* [Material for this exercise]

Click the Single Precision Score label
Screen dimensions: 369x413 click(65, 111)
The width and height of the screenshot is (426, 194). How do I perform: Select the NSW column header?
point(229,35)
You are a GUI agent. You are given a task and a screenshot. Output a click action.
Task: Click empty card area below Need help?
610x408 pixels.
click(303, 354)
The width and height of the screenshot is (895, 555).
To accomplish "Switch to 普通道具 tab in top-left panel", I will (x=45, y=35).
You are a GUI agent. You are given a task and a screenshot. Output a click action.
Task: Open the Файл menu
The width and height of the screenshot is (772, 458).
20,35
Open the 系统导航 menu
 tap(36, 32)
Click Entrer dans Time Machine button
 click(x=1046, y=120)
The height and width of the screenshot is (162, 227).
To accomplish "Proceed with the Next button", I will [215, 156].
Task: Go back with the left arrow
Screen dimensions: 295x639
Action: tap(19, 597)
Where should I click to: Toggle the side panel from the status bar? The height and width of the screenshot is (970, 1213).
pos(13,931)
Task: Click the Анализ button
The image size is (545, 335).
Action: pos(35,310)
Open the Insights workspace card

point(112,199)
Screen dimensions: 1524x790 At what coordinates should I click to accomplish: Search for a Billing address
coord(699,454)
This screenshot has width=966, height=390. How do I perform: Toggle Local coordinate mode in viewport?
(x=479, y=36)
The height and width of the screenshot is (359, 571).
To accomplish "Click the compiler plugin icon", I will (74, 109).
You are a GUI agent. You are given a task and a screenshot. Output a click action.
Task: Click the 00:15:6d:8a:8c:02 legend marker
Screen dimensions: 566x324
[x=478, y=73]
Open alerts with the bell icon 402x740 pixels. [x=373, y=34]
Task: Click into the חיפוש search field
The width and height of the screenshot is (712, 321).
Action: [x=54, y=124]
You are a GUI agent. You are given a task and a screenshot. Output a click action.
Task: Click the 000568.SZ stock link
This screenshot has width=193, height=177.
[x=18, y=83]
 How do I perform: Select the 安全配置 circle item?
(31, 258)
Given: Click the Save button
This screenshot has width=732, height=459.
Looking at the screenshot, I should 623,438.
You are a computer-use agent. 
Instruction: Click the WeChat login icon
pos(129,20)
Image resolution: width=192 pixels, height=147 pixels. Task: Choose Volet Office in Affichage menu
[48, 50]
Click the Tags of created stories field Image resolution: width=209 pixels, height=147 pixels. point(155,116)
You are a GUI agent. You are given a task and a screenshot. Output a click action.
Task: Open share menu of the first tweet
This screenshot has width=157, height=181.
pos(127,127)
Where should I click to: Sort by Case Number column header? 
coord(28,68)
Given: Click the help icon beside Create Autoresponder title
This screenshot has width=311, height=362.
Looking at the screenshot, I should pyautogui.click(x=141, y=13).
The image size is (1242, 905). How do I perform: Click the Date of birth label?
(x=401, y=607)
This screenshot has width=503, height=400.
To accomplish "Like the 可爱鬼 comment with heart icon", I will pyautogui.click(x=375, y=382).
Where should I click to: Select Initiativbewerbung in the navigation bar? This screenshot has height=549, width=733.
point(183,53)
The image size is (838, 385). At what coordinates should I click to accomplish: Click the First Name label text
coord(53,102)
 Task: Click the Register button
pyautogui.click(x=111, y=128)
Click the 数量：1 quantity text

* [Problem details]
Only the lines from the line with "Task: Click the Register button" to the final line of the entries are to be returned, each exactly as written, both ends included.

* [Answer to this exercise]
 Task: Click the Register button
pyautogui.click(x=111, y=128)
Click the 数量：1 quantity text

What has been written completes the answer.